[Data excerpts]
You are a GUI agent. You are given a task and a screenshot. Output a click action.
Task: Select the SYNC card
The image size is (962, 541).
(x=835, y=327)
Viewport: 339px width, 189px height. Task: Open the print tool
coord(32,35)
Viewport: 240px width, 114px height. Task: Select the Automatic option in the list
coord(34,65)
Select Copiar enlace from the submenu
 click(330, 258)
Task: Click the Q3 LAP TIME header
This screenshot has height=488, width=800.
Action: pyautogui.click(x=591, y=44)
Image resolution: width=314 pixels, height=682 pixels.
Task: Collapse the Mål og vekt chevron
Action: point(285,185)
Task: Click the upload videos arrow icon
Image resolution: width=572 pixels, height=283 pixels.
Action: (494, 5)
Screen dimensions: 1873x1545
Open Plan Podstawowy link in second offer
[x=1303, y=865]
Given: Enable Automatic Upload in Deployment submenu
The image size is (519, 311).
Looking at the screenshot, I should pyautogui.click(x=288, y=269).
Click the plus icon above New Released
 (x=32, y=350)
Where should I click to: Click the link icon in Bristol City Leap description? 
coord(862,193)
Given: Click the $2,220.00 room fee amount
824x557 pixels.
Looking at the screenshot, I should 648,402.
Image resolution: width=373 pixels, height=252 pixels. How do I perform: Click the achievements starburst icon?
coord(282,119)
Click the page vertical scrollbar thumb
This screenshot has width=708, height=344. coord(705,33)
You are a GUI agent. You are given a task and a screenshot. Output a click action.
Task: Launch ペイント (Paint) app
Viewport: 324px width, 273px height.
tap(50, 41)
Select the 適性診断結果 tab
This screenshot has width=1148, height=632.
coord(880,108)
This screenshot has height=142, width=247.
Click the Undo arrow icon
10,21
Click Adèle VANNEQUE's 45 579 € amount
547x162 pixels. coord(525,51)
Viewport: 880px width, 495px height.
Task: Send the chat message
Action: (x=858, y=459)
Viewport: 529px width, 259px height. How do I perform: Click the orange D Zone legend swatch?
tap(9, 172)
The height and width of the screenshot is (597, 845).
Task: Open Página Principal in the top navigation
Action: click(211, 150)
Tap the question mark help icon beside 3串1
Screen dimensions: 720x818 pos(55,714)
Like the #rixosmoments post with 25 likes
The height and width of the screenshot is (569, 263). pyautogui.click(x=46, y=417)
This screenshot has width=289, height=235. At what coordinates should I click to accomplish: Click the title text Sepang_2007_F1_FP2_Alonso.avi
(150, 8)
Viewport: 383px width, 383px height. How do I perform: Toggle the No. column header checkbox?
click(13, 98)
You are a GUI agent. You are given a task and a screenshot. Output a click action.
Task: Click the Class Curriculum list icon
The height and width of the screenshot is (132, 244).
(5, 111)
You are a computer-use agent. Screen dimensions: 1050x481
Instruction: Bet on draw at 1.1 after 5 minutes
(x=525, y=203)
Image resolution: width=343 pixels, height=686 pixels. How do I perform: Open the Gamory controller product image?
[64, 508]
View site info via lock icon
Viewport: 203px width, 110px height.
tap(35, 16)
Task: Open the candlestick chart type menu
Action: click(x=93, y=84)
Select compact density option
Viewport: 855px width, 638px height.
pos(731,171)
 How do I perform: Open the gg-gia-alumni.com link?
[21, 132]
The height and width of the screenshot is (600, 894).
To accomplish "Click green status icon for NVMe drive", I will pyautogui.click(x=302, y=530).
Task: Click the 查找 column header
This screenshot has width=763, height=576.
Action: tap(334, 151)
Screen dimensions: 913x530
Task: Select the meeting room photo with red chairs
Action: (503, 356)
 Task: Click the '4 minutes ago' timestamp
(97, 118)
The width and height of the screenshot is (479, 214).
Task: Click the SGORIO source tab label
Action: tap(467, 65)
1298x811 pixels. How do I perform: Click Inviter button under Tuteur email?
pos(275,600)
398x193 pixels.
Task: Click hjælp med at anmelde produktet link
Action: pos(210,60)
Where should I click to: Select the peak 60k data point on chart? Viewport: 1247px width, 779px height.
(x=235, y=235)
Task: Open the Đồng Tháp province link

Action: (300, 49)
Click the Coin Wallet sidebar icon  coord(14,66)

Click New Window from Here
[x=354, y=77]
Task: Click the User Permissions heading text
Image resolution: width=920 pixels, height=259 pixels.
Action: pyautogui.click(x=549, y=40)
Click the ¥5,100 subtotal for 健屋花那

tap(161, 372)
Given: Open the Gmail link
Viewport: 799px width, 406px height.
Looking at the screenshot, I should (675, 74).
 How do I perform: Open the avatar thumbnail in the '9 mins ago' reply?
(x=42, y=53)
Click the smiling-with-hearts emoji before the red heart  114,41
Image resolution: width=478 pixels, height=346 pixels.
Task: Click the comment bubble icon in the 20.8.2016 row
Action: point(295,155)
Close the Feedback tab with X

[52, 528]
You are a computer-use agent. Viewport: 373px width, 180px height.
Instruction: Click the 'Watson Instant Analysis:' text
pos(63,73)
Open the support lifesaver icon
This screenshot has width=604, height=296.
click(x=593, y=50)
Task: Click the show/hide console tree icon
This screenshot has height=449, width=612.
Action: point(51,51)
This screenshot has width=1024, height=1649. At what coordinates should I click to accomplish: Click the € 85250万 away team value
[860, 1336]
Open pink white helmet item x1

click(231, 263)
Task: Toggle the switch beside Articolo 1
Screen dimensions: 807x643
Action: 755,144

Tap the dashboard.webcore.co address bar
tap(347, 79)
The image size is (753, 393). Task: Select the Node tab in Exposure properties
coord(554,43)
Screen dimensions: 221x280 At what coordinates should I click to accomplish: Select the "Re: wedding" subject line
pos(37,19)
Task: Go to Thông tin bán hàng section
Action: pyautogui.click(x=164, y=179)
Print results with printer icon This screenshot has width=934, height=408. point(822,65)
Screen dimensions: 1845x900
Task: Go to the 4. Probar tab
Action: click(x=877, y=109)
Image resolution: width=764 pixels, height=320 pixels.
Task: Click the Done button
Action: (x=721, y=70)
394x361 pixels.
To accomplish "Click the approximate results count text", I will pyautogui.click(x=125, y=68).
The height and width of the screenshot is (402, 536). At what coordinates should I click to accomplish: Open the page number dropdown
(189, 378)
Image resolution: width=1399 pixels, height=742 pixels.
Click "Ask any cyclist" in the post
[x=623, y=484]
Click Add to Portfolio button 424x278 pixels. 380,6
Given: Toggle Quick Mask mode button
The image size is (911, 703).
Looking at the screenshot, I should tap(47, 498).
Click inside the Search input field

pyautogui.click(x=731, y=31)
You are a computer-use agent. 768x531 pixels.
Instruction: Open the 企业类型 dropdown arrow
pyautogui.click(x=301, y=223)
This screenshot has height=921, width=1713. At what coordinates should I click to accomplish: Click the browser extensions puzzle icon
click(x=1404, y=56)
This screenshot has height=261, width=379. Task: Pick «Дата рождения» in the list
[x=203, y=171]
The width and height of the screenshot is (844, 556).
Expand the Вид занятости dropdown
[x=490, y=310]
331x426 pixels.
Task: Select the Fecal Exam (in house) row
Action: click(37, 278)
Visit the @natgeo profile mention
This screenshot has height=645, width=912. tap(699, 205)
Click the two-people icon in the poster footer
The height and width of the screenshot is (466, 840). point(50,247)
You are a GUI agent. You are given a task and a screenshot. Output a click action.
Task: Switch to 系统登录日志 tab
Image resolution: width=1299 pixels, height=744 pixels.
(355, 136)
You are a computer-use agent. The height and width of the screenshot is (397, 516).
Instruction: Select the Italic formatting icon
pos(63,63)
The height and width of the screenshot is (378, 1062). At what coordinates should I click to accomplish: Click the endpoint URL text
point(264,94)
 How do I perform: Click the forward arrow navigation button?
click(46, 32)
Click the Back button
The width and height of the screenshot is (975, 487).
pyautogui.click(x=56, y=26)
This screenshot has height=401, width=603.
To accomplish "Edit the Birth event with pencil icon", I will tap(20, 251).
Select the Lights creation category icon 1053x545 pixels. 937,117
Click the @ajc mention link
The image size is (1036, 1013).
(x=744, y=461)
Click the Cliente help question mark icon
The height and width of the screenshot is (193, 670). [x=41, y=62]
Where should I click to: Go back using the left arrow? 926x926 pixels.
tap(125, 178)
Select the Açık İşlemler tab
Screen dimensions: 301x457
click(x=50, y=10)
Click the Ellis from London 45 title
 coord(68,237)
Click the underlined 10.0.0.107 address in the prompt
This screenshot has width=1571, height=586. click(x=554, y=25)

Activity -
Your reply should hold every line from the data that contains "computer", copied in full.

Solved exercise -
You are a computer-use agent. Screen dimensions: 1050x481
You are a computer-use agent. Viewport: 373px width, 180px height.
You are a computer-use agent. 768x531 pixels.
You are a computer-use agent. The height and width of the screenshot is (397, 516).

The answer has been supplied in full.